Last updated on February 8th, 2013 at 05:44 pm
The granddaughters of Fred Phelps, Megan Phelps-Roper and her younger sister Grace Phelps-Roper, have left the hate group known as the Topeka, Kansas congregation of the Westboro Baptist Church. The sisters issued a statement Wednesday in which they revealed that they recently left the WBC.
The Westboro Baptist Church is infamous for their protests at the funerals of fallen soldiers’, desecrating the American flag, and threatening to protest the funeral of the Newtown Principal — all in the name of gay hate. Megan Phelps-Roper had been serving as the face of the organization over the last several years.
The sisters posted a statement on social media Wednesday titled, “Head Full of Doubt / Road Full of Promise” in which they wrote, “We know that we’ve done and said things that hurt people. Inflicting pain on others wasn’t the goal, but it was one of the outcomes. We wish it weren’t so and regret that hurt.”

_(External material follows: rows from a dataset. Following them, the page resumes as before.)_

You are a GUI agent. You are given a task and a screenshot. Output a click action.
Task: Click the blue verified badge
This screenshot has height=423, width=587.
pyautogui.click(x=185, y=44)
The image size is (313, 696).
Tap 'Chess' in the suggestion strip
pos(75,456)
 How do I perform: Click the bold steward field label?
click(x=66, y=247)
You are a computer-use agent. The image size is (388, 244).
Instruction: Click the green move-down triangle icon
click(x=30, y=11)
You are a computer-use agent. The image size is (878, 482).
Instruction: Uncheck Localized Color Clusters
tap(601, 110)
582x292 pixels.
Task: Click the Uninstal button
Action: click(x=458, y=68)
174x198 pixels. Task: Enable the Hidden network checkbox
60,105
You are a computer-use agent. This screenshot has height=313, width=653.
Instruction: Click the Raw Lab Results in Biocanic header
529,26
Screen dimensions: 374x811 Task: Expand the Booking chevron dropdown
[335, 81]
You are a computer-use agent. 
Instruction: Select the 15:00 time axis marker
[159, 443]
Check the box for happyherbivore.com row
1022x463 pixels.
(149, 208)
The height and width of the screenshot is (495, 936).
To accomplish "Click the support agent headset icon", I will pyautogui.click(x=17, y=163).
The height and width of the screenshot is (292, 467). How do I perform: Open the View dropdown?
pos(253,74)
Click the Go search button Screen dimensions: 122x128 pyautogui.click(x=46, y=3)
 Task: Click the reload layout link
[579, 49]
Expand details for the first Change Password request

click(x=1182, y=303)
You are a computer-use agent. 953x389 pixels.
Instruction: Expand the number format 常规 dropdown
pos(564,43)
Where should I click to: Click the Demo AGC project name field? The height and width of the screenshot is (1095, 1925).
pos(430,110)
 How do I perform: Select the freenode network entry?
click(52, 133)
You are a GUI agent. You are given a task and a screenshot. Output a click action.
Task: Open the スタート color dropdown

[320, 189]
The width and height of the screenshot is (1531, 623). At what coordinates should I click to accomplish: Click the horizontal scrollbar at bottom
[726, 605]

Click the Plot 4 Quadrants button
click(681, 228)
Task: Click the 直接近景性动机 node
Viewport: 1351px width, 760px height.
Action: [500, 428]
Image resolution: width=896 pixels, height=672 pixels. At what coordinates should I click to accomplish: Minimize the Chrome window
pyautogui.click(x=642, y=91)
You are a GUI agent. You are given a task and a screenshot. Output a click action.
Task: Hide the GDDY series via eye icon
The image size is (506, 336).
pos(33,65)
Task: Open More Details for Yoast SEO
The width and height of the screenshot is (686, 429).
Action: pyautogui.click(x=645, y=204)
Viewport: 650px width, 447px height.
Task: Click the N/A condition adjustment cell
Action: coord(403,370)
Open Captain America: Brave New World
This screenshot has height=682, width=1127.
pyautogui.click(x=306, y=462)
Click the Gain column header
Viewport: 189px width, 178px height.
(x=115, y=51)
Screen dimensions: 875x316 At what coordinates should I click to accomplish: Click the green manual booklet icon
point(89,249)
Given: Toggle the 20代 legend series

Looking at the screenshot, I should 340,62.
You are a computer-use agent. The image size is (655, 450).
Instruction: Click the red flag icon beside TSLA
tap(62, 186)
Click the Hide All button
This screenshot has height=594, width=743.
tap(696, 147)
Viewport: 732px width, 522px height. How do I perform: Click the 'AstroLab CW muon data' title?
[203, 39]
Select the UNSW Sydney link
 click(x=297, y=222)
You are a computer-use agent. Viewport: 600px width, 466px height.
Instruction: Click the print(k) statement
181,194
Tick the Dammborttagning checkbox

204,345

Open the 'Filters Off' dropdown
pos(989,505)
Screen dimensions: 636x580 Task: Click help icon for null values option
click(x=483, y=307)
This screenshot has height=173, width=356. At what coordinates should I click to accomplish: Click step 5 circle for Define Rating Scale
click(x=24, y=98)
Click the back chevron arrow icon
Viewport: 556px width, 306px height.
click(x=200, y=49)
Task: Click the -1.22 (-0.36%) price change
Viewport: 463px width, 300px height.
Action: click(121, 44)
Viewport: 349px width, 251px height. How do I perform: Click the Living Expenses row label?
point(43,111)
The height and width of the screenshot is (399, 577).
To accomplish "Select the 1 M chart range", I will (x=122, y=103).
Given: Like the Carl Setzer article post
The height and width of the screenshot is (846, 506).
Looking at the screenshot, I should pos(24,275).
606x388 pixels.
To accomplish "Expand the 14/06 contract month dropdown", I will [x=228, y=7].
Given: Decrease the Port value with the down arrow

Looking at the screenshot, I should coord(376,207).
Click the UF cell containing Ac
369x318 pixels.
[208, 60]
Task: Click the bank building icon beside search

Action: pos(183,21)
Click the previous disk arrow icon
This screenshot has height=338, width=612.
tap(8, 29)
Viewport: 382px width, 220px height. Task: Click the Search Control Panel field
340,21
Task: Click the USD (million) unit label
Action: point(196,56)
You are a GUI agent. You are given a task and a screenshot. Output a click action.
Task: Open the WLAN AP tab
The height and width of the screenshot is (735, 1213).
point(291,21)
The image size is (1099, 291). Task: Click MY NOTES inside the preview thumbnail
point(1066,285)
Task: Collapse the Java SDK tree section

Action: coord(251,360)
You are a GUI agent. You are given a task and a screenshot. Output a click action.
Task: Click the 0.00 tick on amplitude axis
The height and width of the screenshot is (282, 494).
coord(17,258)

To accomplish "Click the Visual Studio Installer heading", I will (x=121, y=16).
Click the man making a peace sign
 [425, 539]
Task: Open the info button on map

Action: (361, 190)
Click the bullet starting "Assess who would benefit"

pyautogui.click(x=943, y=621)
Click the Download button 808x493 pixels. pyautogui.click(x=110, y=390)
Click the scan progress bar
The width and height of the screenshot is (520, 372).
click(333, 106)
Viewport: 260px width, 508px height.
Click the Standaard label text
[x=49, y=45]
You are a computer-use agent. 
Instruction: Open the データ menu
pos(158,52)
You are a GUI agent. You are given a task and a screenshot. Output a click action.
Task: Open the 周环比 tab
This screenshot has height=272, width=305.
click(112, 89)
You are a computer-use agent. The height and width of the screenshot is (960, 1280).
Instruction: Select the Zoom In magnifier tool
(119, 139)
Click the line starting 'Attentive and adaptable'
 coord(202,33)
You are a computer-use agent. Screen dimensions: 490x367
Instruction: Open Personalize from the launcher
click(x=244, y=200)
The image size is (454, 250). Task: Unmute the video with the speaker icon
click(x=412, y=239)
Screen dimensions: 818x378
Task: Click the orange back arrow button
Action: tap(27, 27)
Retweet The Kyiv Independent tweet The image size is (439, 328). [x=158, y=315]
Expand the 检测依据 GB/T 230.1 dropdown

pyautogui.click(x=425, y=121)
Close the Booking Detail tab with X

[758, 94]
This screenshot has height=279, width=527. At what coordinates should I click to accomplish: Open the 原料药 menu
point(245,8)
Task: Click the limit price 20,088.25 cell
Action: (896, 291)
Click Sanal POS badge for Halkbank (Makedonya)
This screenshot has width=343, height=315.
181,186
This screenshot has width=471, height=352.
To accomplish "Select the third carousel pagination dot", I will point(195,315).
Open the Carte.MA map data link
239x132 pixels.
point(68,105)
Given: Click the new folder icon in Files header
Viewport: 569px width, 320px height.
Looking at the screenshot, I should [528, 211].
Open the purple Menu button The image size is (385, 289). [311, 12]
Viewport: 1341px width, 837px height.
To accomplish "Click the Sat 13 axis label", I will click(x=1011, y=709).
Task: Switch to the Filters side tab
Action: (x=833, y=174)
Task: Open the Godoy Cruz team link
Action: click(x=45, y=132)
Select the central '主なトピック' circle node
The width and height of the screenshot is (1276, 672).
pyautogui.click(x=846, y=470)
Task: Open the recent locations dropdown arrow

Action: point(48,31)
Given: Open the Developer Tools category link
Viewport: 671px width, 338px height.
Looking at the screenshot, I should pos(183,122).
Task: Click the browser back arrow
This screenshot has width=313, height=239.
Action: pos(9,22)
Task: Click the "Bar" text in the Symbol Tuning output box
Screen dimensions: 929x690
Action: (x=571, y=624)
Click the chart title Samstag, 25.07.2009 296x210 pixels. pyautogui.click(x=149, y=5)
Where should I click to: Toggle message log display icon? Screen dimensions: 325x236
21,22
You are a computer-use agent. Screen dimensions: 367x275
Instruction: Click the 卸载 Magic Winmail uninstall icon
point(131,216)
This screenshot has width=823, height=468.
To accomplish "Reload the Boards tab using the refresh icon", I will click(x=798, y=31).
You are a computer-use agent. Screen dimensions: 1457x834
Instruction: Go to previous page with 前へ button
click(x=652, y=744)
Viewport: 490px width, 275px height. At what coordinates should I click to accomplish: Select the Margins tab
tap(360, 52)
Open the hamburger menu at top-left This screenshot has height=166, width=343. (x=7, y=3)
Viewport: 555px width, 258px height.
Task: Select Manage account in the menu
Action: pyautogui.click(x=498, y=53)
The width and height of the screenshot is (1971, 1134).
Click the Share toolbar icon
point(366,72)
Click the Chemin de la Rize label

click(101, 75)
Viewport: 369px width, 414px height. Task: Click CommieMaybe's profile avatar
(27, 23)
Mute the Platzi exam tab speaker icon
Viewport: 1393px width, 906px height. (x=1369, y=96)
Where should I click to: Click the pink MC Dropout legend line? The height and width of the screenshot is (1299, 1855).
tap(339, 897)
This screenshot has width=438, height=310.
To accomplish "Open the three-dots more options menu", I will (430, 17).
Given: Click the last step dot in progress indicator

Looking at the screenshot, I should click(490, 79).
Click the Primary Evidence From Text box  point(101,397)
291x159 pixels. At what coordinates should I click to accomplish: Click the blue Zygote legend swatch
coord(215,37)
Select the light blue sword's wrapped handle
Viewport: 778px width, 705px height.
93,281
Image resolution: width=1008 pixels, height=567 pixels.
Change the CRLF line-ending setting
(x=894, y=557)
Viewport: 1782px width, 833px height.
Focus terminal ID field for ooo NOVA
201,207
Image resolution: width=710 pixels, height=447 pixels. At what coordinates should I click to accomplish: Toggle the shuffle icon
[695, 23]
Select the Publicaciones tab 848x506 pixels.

In choosing to leave the WBC, the sisters have also lost their families. They write, “They now consider us betrayers, and we are cut off from their lives, but we know they are well-intentioned. We will never not love them.”
Megan Phelps-Roper told Jeff Chu of The Guardian that the seeds of doubt over her views were sown during conversations with an Israeli web developer, in which he pointed out that Jesus wanted people to have the opportunity to repent:
“My doubts started with a conversation I had with David Abitbol,” she says. Megan met David, an Israeli web developer who’s part of the team behind the blog Jewlicious, on Twitter. “I would ask him questions about Judaism, and he would ask me questions about church doctrine. One day, he asked a specific question about one of our signs—‘Death Penalty for Fags’—and I was arguing for the church’s position, that it was a Levitical punishment and as completely appropriate now as it was then. He said, ‘But Jesus said’—and I thought it was funny he was quoting Jesus—‘Let he who is without sin cast the first stone.’ And then he connected it to another member of the church who had done something that, according to the Old Testament, was also punishable by death. I realized that if the death penalty was instituted for any sin, you completely cut off the opportunity to repent. And that’s what Jesus was talking about.”
After researching and soul searching, Megan concluded to Chu, “The idea that only WBC had the right answer seemed crazy. It just seemed impossible.”
The Southern Poverty Law Center describes the church as a hate group, “Westboro Baptist Church (WBC) is arguably the most obnoxious and rabid hate group in America. The group is basically a family-based cult of personality built around its patriarch, Fred Phelps.”
Americans have stood together to obstruct the WBC, such as when 300 bikers rolled into Joplin, Missouri to protect the crowd from the WBC protesters.
Out here in the real world, the sisters are finding more of their old views debunked as well. Megan Phelps-Roper told The Star, “We’ve really appreciated the supportive words people have shared with us today. The environment we grew up in was very ‘us vs. them’; it’s been nice to see that the ‘them’ have been overwhelmingly kind — as we’d kind of hoped and suspected.”
This proves that there is hope for a certain segment of our population who’ve been brainwashed into hating gays, undocumented workers, minorities, women on birth control, and so much more. David Abitbol’s tolerance, patience and compassion planted the seeds that started Megan’s journey of questioning what she had been taught as the one right way.
The human spirit never ceases to amaze me; it takes great courage to be willing to endure the rejection of your entire family and it takes a lot of tolerance to continue conversing with someone whose views you might find repugnant. A head full of doubt led to a road full of promise for these two sisters.